LLM Evaluation metrics explained

ROUGE score, BLEU, Perplexity, MRR, BERTScore maths and example

Mehul Gupta
Data Science in your pocket

--

Evaluating LLMs has always been an important point of discussion ever since Generative AI has come into the limelight. In this post, I would be covering some of the most important metrics (other than Accuracy, F1-score) that are used for evaluating LLMs and setting benchmarks.

My debut book: LangChain in your Pocket is out now!

This post will deep dive into the following metrics

Perplexity

BLEU

ROUGE (ROUGE-N, ROUGE-L, ROUGE-W, ROUGE-S, ROUGE-SU)

MRR

BERTScore

This is a veryyy longggg possttt🤪

Perplexity

Don’t confuse it with ChatGPT’s rival, Perplexity but it is a key metric used to evaluate how well a language model predicts a sequence of words in the answer. Also, it doesn’t require Ground Truth!

Perplexity measure of how “perplexed” or “confused” a model is when it predicts the next word in a sequence.

A lower perplexity means the model is less perplexed, implying it is better at predicting the next word.

Conversely, a higher perplexity indicates more confusion, meaning the model struggles to predict the next word correctly.

So,

If Perplexity=1, the model perfectly predicted the sequence with 100% accuracy.

Perplexity=10 can be interpreted as the model having an average of 10 equally likely options at each point in the sequence. Hence highly confused.

How is it calculated?

exp(- (1/N) * Σ log(P(w_i | w_1, w_2, …, w_i-1)))

P(w_i | w_1, w_2, …, w_i-1) = the conditional probability assigned by the language model to the i-th word (w_i) in the sequence, given the previous words (w_1, w_2, …, w_i-1) as context.

N=Length

Assume the LLM predicted “The cat sat on the mat.” for some prompt.

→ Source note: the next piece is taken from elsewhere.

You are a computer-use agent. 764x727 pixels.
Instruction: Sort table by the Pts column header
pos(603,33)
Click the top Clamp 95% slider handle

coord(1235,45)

Step 1: Calculate probabilities for each word given the previous words. For this example, let’s assume the below values:

P(“The”) = 0.5
P(“cat”|”The”) = 0.4
P(“sat”|”The cat”) = 0.3
P(“on”|”The cat sat”) = 0.4
P(“the”|”The cat sat on”) = 0.5
P(“mat”|”The cat sat on the”) = 0.6

Step 2: Apply log and add these probabilities together

log(P(“The”)) +
log(P(“cat”|”The”)) +
log(P(“sat”|”The cat”)) +
log(P(“on”|”The cat sat”)) +
log(P(“the”|”The cat sat on”)) +
log(P(“mat”|”The cat sat on the”)) = abc

Step 3: Average the above log summation (divide by total words) and apply exponential

exp(abc/6) = 2.275 (let’s assume for now)

Hence, Perplexity=2.275 meaning the model need to choose between about 2.275 words to choose the next word in the sequence.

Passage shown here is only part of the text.